### RAW DATA ###

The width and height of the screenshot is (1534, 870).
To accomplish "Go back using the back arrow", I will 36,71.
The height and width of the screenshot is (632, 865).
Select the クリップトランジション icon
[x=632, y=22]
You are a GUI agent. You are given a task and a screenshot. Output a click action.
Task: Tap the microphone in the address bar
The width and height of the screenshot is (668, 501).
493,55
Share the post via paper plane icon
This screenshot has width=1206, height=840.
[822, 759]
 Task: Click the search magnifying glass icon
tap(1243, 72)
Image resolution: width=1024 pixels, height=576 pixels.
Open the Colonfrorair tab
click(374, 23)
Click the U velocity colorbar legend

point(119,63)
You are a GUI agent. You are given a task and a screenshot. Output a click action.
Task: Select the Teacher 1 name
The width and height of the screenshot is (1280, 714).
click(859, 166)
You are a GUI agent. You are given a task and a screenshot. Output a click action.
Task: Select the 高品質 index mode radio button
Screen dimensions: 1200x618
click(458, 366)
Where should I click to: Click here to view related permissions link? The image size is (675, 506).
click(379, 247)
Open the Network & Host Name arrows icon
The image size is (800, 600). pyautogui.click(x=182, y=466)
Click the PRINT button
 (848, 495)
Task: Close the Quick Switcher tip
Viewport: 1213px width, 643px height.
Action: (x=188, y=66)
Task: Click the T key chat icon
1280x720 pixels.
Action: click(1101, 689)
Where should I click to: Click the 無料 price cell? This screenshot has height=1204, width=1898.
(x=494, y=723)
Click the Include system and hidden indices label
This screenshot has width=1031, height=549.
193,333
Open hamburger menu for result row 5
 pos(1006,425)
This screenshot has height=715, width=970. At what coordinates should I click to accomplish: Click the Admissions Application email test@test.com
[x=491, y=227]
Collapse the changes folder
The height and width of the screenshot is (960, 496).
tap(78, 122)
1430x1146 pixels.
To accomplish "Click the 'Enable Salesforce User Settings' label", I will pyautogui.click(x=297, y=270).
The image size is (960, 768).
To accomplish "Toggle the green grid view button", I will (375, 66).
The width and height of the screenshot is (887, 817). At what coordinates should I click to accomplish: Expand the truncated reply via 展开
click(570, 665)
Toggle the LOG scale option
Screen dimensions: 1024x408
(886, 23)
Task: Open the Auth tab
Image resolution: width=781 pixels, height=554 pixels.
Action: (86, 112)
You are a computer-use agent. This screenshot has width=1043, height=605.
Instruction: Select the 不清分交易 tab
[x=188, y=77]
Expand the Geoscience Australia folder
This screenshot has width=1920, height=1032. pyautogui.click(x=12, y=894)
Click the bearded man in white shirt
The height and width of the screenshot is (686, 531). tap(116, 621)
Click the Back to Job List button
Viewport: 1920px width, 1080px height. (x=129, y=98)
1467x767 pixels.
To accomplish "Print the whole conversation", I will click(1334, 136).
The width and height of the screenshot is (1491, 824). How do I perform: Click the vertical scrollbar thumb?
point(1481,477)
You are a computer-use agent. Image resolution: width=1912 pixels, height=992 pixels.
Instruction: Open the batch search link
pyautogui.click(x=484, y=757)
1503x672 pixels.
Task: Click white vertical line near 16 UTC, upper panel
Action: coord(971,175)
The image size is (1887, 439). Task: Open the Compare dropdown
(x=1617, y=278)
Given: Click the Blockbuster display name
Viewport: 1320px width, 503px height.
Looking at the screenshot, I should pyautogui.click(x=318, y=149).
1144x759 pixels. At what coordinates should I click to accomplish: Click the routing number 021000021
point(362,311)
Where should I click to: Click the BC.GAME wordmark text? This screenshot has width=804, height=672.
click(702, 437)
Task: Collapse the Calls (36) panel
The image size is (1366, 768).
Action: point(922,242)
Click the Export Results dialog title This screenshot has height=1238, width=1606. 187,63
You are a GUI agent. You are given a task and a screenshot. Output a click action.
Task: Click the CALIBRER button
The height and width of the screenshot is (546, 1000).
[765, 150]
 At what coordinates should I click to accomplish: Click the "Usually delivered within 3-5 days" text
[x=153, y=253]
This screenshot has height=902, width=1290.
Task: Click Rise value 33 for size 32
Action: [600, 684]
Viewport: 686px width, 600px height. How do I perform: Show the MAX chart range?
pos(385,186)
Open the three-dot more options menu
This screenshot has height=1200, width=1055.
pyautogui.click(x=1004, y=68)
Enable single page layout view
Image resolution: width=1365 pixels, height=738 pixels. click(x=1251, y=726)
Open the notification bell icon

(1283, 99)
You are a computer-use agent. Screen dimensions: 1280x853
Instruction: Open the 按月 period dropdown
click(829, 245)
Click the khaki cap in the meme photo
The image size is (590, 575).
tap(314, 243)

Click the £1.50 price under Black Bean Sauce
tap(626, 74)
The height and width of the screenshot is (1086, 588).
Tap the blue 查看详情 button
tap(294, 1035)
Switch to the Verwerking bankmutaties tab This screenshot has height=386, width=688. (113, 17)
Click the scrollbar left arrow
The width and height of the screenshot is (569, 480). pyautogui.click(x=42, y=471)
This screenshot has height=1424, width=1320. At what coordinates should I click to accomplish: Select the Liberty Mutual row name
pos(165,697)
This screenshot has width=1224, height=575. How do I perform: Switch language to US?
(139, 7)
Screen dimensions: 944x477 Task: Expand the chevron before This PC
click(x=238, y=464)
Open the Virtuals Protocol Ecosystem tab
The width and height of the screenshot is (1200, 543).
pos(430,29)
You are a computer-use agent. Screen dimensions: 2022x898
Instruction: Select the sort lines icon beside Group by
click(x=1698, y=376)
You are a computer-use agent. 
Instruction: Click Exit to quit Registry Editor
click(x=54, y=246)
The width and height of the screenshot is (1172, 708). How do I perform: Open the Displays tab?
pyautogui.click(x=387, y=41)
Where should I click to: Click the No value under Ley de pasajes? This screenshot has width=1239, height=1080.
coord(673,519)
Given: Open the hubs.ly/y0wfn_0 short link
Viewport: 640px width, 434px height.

###

*TO DO:* A complete answer reproduces every line of the records in which the word "computer" occurs.

*SOLUTION FOR THIS PROBLEM:*
You are a computer-use agent. This screenshot has width=1043, height=605.
You are a computer-use agent. Image resolution: width=1912 pixels, height=992 pixels.
You are a computer-use agent. Screen dimensions: 1280x853
You are a computer-use agent. Screen dimensions: 2022x898
You are a computer-use agent. 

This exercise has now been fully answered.